Monday, October 24, 2005

A Clear Revelation

God's shown me lots of stuff about myself lately that I need to and want to change. This past week - more near the end of it - was a tough one, in some ways. It was tough because no one likes to be slapped in the face with reality. Especially when you're wrong and you know it. The changing process, the time in which God takes your heaped up heart into His hands and moulds you like putty, can be a weary one. But the end result....it's something beautiful. I'm on my way there. I am trying to get back to the place I seem to have distanced myself from.

I tend to be a very selfish person. I guess we all do, that's the humanness in us. But this is different. I want to understand what it means to be a selfless individual because I know how easy it is to slip into a me first mode. That sucks.

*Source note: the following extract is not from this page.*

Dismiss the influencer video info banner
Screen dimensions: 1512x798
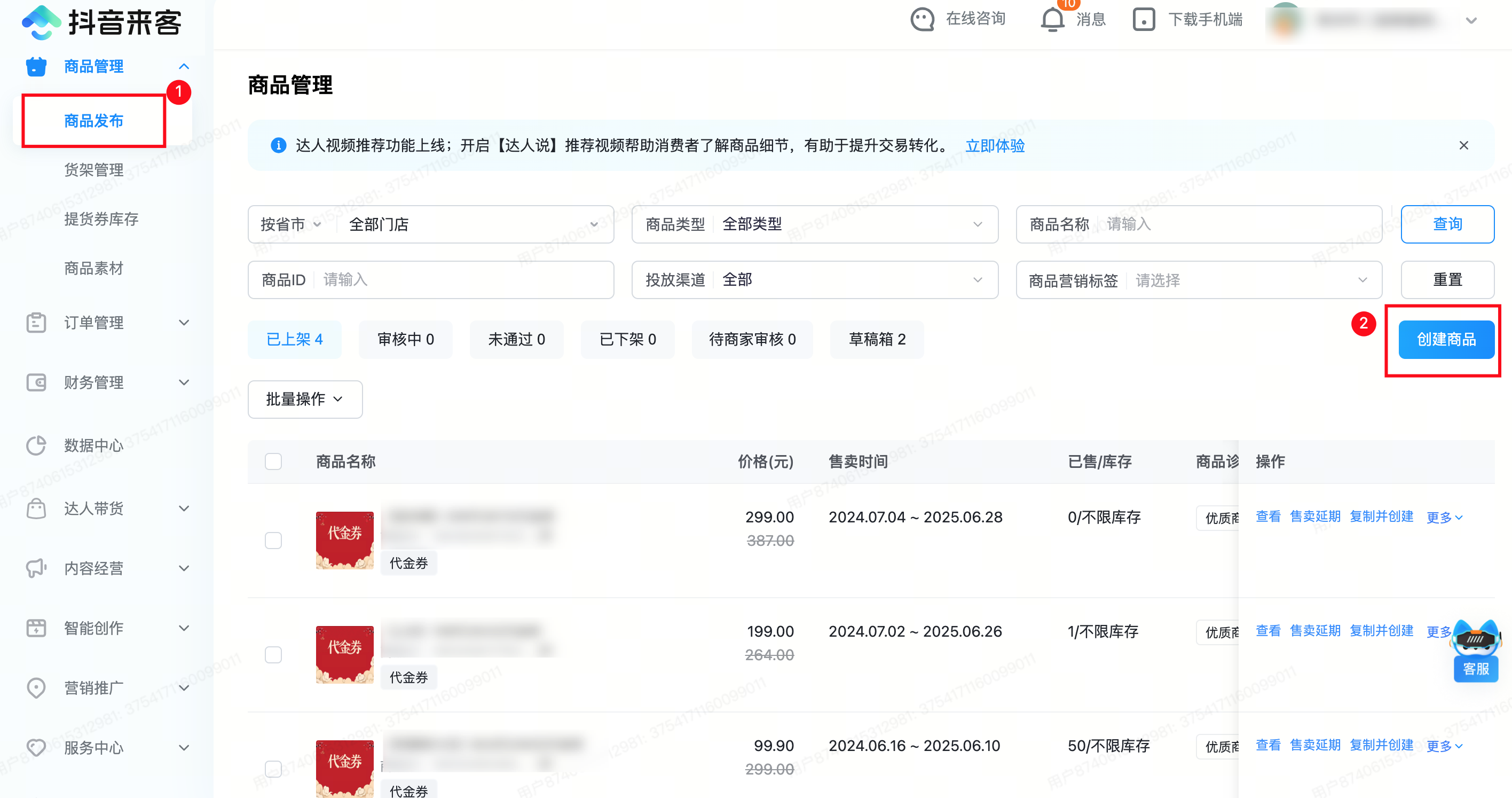click(1463, 145)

When you are around an unselfish person, you know it. You see it and you feel it. Everything in the room feels different - somehow light and airy, easy going and happy. God gives each of us the opportunity each morning to wake up and map out our journey for that day. It's up to us how we will react to each situation and where we will put our focus.

I love when God wakes me up and gives me a clear revelation. I know this will be a forever process for me, something I will be striving to better myself in for the rest of my life. We all have our things, our areas that need work. But I guess today I just come with a full heart and a willingness to change and see myself for who I really am standing infront of such a big God.